### Aufgabenstellung
Beantworten Sie anhand des folgenden Textes über die Anschläge in Mumbai diese Fragen:
(a) Aus welcher Hafenstadt kamen Kasab und seine Mitstreiter nach Überzeugung der Anklage?
(b) Wie viele Menschen töteten die Angreifer?
(c) Welches Datum gilt in Indien als Synonym für einen der schwärzesten Tage in der jüngeren Geschichte des Landes?

### Ausgangstext
►

Kasab war mit neun Mitstreitern nach Überzeugung der Anklage im November 2008 in Booten aus der pakistanischen Hafenstadt Karatschi in die indische Finanz- und Filmmetropole Mumbai gekommen.

Am Abend des 26., bewaffnet mit Gewehren und Granaten, begannen sie ihre beispiellose Angriffswelle: Die Terroristen attackierten Luxushotels, ein bei Touristen beliebtes Café, griffen ein jüdisches Zentrum an, schossen im Bahnhof wild um sich.

Indien war wie paralysiert, die Nation verfolgte erschüttert am Fernseher, wie einige wenige Angreifer ihre größte Metropole mit Terror überzogen. Die Sicherheitskräfte waren von den gezielten Schlägen zunächst völlig überfordert. Sie brauchten fast drei Tage, bis sie Lage wieder unter Kontrolle hatten. 166 Menschen töteten die Angreifer in dieser Zeit, auch neun Terroristen starben, fast 300 weitere Menschen wurden verletzt.

Tief sitzt der Schock in Indien noch heute: Das Datum "26/11" gilt als Synonym für einen der schwärzesten Tage in der jüngeren Geschichte des Landes, entsprechend intensiv verfolgten die Menschen Kasab Verhandlung, in regelrechten Endlosschleifen zeigten die Nachrichtensender am Montag nur einen Programmpunkt: den Schuldspruch von Mumbai.

◄

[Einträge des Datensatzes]
►

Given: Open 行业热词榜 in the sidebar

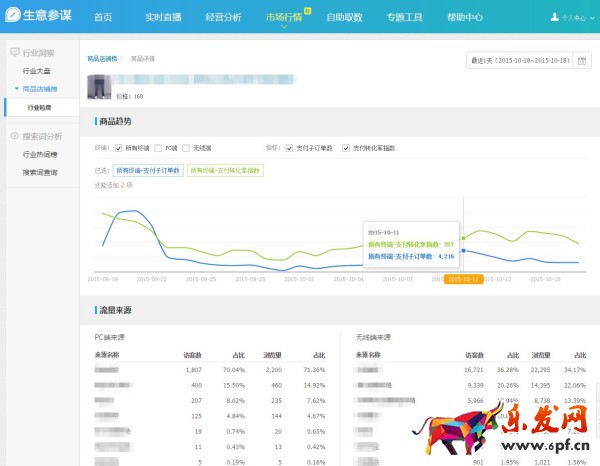Looking at the screenshot, I should [x=39, y=155].
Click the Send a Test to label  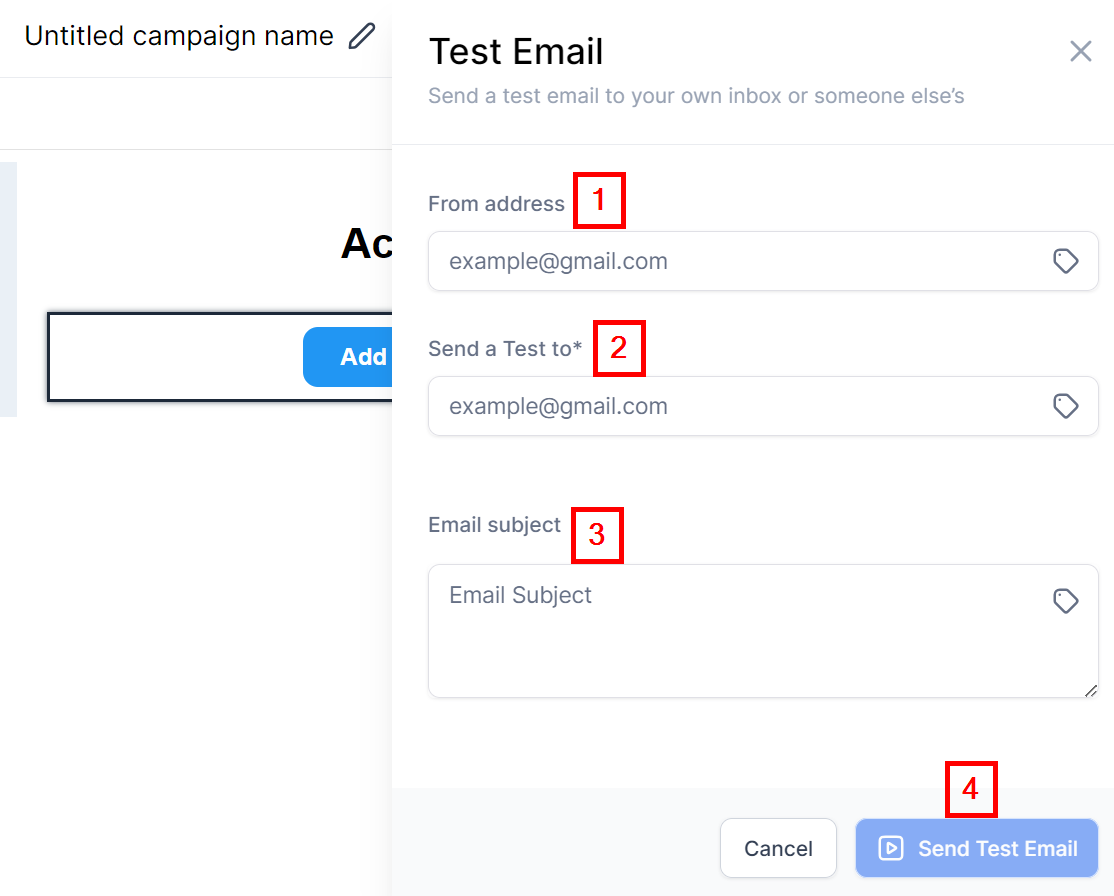click(x=505, y=349)
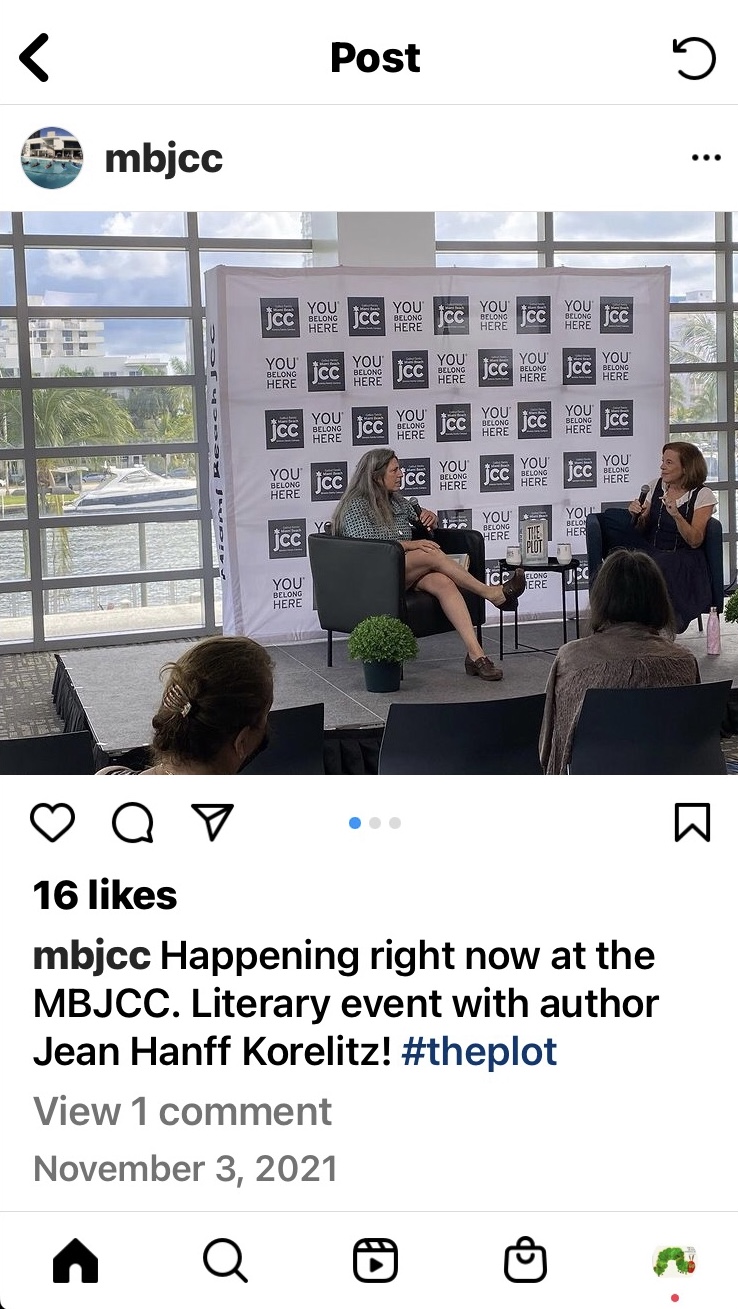The height and width of the screenshot is (1309, 738).
Task: Tap mbjcc username in the caption
Action: point(92,956)
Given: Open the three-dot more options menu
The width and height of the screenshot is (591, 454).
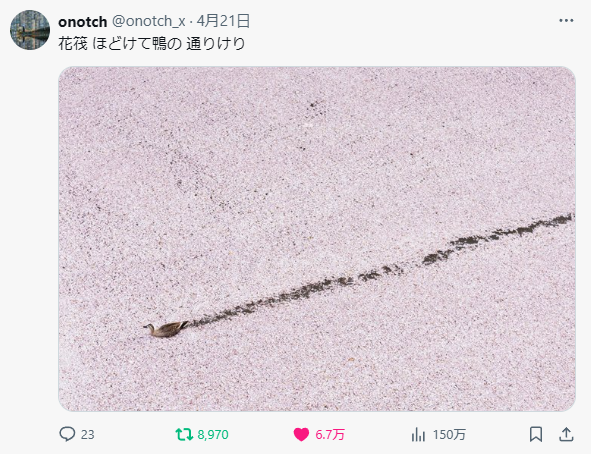Looking at the screenshot, I should [566, 20].
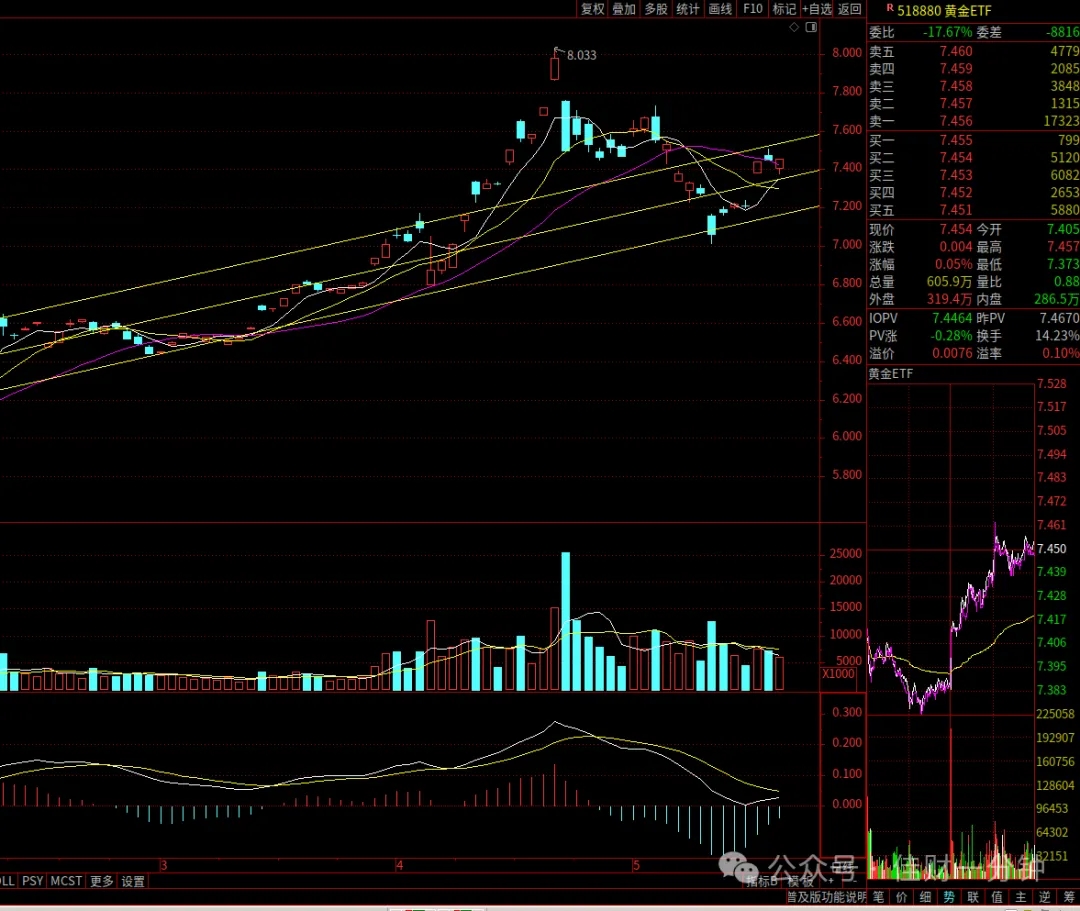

◄

### Lösung
(a) Aus der pakistanischen Hafenstadt Karatschi.
(b) 166 Menschen.
(c) Das Datum "26/11".